Assigned task: Your output must be the lines below from the line containing "Sitemap (341, 1542)" to the line containing "[button] (338, 84)", both lines included, reproduced exactly and without pictures.

Material for the task:
/---
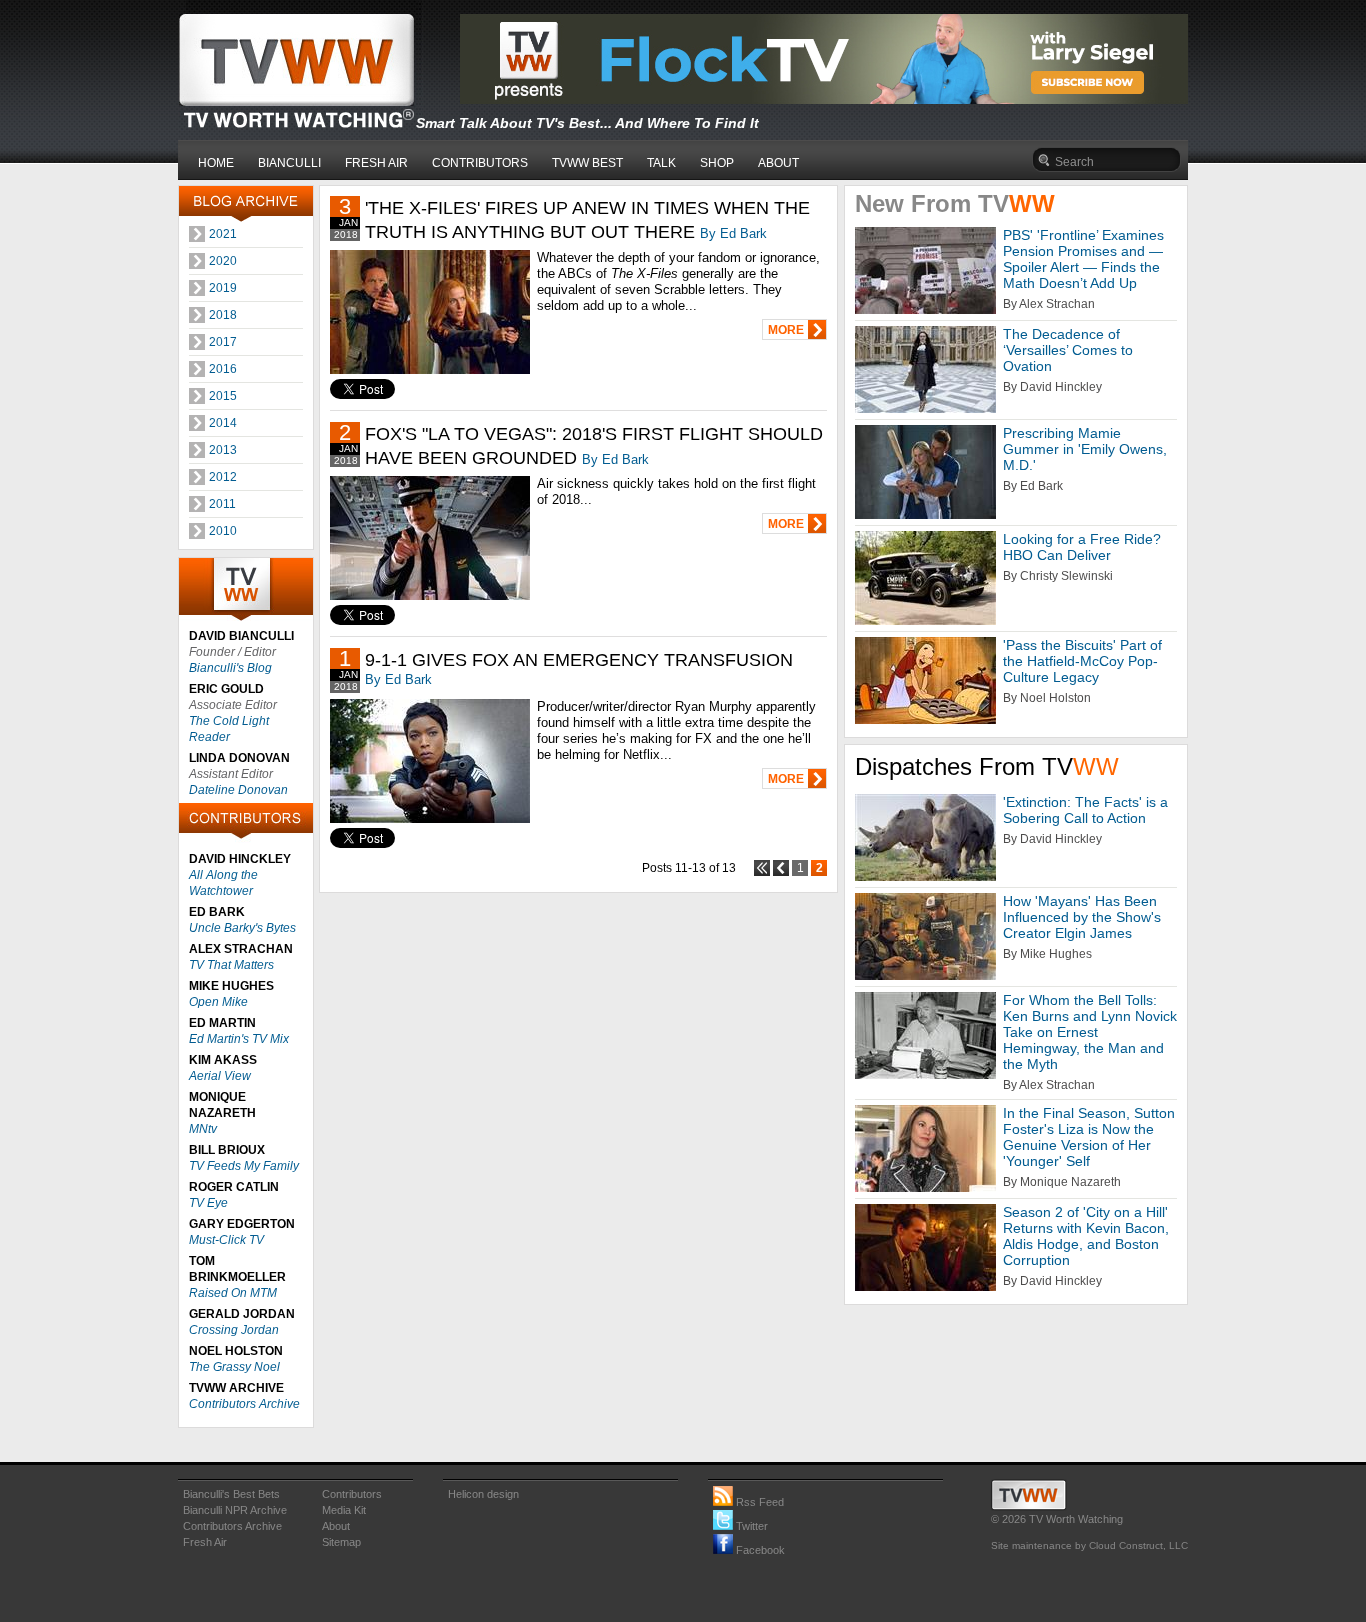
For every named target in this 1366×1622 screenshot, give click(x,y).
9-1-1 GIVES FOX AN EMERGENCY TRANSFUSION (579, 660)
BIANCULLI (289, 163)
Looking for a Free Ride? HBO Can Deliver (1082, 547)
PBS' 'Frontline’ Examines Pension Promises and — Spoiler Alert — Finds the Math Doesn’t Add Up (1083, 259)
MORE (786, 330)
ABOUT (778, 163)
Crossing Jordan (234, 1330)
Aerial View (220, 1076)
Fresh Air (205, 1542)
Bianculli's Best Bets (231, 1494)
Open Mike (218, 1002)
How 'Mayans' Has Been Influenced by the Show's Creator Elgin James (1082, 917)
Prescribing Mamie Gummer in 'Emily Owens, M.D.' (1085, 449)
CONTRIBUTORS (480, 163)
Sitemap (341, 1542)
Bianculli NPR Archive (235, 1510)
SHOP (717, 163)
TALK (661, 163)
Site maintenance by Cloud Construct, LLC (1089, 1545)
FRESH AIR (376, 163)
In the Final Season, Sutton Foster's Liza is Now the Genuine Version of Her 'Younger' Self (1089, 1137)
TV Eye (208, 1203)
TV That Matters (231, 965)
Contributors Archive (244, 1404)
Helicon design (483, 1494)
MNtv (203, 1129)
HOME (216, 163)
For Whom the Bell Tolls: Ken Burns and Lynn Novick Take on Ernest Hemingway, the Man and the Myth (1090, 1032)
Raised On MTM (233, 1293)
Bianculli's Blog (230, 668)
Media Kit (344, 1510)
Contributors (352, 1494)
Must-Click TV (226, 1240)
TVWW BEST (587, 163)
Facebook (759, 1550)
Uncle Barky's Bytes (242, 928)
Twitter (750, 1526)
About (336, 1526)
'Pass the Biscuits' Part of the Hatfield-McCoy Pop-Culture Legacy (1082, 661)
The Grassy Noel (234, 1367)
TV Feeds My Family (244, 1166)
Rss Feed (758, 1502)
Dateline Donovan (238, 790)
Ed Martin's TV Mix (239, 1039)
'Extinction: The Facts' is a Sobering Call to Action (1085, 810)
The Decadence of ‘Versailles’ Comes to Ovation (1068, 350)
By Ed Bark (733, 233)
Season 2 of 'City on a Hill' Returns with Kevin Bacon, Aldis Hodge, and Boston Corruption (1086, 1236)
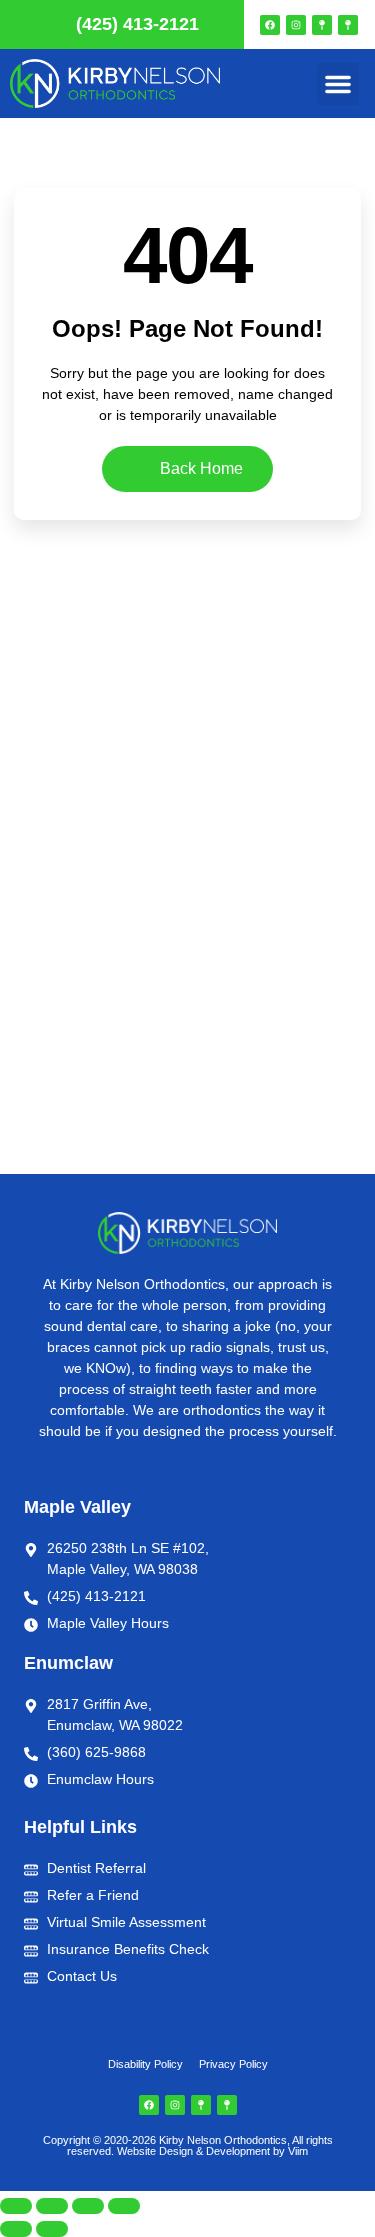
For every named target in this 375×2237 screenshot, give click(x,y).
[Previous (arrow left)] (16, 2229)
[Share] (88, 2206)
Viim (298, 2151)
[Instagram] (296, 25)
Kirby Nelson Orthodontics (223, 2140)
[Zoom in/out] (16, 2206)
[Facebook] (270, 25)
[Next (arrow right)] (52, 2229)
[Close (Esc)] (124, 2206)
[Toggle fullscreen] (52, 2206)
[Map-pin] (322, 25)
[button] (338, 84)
\---
/---
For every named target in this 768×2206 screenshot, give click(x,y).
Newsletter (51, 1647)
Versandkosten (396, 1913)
\---
Task output:
Sitemap (341, 1542)
Bianculli NPR Archive (235, 1510)
SHOP (717, 163)
TALK (661, 163)
Site maintenance by Cloud Construct, LLC (1089, 1545)
FRESH AIR (376, 163)
In the Final Season, Sutton Foster's Liza is Now the Genuine Version of Her 'Younger' Self (1089, 1137)
TV Eye (208, 1203)
TV That Matters (231, 965)
Contributors Archive (244, 1404)
Helicon design (483, 1494)
MNtv (203, 1129)
HOME (216, 163)
For Whom the Bell Tolls: Ken Burns and Lynn Novick Take on Ernest Hemingway, the Man and the Myth (1090, 1032)
Raised On MTM (233, 1293)
Bianculli's Blog (230, 668)
Media Kit (344, 1510)
Contributors (352, 1494)
Must-Click TV (226, 1240)
TVWW BEST (587, 163)
Facebook (759, 1550)
Uncle Barky's Bytes (242, 928)
Twitter (750, 1526)
About (336, 1526)
'Pass the Biscuits' Part of the Hatfield-McCoy Pop-Culture Legacy (1082, 661)
The Grassy Noel (234, 1367)
TV Feeds My Family (244, 1166)
Rss Feed (758, 1502)
Dateline Donovan (238, 790)
Ed Martin's TV Mix (239, 1039)
'Extinction: The Facts' is a Sobering Call to Action (1085, 810)
The Decadence of ‘Versailles’ Comes to Ovation (1068, 350)
By Ed Bark (733, 233)
Season 2 of 'City on a Hill' Returns with Kevin Bacon, Aldis Hodge, and Boston Corruption (1086, 1236)
For every named target in this 375×2237 screenshot, give click(x,y).
[Previous (arrow left)] (16, 2229)
[Share] (88, 2206)
Viim (298, 2151)
[Instagram] (296, 25)
Kirby Nelson Orthodontics (223, 2140)
[Zoom in/out] (16, 2206)
[Facebook] (270, 25)
[Next (arrow right)] (52, 2229)
[Close (Esc)] (124, 2206)
[Toggle fullscreen] (52, 2206)
[Map-pin] (322, 25)
[button] (338, 84)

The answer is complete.